What the Gulf Crisis Teaches Us, Yet Again
As I write this letter, the horrific oil spill from the Deepwater Horizon rig in the Gulf of Mexico covers 3,000 square miles and is heading toward Alabama, Mississippi, and Florida. It has already begun to poison the ecologically rich Louisiana coastline, and it has left local communities reeling from the emergency closure of all commercial and recreational fishing.
I started my career 35 years ago fighting to block unsafe oil drilling off the Atlantic coast, so I find it unspeakably tragic that more than three decades later we are confronting the consequences of failing to rein in our oil dependence. This latest disaster is a painful reminder: the United States needs a safer, cleaner, more economical approach to energy development, one that will help shift us away from oil and toward renewable sources that can't destroy our coasts.

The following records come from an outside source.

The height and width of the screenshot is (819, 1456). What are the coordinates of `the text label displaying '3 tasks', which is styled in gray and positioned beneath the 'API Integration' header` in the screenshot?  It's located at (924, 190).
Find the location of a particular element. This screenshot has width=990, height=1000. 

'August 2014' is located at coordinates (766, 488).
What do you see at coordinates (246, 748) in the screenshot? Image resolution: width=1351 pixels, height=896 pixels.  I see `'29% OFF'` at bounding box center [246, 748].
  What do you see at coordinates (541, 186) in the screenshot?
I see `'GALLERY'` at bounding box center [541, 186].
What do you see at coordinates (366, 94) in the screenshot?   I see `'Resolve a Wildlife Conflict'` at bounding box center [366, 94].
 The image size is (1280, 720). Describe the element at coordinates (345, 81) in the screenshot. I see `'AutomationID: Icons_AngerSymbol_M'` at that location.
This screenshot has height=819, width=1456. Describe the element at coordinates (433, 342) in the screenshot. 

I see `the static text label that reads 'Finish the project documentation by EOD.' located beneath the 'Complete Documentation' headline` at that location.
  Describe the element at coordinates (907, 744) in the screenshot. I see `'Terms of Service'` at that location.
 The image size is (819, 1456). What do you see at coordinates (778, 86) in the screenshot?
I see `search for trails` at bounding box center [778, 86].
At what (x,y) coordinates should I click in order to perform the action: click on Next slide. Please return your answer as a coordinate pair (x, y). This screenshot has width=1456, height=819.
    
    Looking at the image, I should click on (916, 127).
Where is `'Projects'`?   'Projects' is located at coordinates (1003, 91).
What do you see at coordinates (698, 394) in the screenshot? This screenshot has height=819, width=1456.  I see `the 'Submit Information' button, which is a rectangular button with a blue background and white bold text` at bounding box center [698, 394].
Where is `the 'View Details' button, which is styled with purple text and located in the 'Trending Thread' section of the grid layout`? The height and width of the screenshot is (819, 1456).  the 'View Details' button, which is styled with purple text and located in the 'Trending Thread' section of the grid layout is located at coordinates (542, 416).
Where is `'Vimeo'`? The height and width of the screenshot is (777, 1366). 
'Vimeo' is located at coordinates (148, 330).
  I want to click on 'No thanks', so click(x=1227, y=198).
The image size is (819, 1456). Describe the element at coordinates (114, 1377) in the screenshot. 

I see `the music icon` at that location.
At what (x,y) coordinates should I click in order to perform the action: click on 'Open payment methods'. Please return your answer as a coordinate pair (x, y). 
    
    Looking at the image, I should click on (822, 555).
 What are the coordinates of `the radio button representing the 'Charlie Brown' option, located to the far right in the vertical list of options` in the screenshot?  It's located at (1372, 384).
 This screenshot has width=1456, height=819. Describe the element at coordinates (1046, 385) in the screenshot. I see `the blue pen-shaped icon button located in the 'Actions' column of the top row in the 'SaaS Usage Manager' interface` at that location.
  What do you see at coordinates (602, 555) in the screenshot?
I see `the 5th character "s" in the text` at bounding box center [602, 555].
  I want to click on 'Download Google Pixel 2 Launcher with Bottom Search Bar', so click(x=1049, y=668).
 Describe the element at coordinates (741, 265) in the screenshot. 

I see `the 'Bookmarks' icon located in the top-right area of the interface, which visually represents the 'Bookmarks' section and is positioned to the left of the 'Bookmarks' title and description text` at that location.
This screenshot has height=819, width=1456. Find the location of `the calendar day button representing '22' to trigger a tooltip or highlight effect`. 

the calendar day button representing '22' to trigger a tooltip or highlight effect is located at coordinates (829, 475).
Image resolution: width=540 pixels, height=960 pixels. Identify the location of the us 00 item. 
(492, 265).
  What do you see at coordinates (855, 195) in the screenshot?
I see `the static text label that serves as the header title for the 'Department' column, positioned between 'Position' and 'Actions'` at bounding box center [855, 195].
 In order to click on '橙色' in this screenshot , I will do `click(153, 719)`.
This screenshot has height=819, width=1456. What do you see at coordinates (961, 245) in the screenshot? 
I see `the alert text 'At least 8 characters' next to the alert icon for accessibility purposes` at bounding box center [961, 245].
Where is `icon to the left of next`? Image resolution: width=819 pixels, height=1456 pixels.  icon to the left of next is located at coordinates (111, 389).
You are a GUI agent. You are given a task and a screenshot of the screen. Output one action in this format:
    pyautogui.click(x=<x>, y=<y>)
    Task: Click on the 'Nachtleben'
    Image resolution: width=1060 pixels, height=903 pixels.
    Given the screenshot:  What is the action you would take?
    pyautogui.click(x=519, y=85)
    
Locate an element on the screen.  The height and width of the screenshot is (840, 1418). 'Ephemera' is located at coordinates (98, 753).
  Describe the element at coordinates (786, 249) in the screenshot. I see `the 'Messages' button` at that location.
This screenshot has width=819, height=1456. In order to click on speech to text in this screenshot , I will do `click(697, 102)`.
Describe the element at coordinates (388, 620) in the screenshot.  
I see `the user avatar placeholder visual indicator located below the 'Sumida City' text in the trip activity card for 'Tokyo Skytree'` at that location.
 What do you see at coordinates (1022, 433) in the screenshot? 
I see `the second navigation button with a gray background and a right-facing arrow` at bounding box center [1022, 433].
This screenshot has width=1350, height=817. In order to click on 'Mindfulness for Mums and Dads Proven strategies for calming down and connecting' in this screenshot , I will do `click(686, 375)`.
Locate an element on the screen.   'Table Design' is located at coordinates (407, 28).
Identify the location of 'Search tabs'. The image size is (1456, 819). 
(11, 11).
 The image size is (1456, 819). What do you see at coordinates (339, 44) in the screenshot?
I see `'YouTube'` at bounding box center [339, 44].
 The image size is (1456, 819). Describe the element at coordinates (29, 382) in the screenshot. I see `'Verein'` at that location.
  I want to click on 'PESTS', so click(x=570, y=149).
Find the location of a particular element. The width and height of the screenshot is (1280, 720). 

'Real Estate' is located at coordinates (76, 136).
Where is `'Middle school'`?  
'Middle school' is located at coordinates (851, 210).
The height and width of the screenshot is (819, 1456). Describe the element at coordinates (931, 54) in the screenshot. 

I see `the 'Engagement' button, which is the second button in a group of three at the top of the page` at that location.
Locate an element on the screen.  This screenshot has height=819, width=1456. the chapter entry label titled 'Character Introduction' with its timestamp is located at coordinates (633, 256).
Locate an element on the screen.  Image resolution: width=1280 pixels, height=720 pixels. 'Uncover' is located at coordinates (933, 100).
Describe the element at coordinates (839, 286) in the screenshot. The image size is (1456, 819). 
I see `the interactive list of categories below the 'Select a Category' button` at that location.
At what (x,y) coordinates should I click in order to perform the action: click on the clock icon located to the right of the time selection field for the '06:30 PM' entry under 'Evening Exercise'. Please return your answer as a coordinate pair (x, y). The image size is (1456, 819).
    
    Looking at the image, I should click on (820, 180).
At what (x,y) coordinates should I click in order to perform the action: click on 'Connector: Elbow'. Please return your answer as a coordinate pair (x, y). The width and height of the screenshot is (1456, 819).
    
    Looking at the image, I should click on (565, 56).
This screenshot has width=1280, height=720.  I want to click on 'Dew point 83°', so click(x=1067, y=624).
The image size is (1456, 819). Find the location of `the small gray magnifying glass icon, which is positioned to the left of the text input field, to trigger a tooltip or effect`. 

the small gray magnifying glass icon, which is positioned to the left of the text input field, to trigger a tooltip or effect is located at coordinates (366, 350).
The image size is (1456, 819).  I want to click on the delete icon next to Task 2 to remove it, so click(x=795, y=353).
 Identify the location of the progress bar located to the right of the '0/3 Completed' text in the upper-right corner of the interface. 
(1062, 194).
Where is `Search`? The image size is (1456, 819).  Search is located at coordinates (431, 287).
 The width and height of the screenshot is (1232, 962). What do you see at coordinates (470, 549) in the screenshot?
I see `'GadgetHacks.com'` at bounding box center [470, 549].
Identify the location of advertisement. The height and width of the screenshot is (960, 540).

I realize that drilling has brought jobs and income to Louisiana, but it has also brought intolerable risk. Forty percent of America's wetlands are found in Louisiana, yet the Mississippi River Delta loses about 24 square miles of wetlands a year as a result of dredging by oil companies and poisoned runoff from upstream farms. I traveled through the coastal region after Hurricane Katrina and saw countless remnants of barrier islands and wetlands. These places had already been made vulnerable by oil development and runoff when the storm hammered them. Now one of our most abundant ecosystems has sufferred another blow.
The local economy will suffer, too. Louisiana is home to the largest seafood industry in the lower 48 states, with retail sales of about $1.8 billion a year. The devastation will also compromise the Gulf's multibillion-dollar tourism industry.
I have no doubt this disaster will prompt our lawmakers to take action; perhaps they will pass a series of measures focused specifically on the Gulf of Mexico. But they should also take a bigger, bolder step: pass comprehensive clean energy and climate legislation that will protect all coastal communities and marine life by moving America beyond oil. Such legislation would spur innovations -- from more fuel-efficient engines to plug-in hybrids -- that will result in cleaner cars and trucks.
Last June, the House of Representatives passed a clean energy and climate bill, and a similar proposal was just unveiled in the Senate. We will devote the next several months to helping pass the most rigorous legislation possible. But we need your help: please tell your senators that the time has come to shift to energy solutions that protect, rather than endanger, our communities, our livelihoods, and our way of life.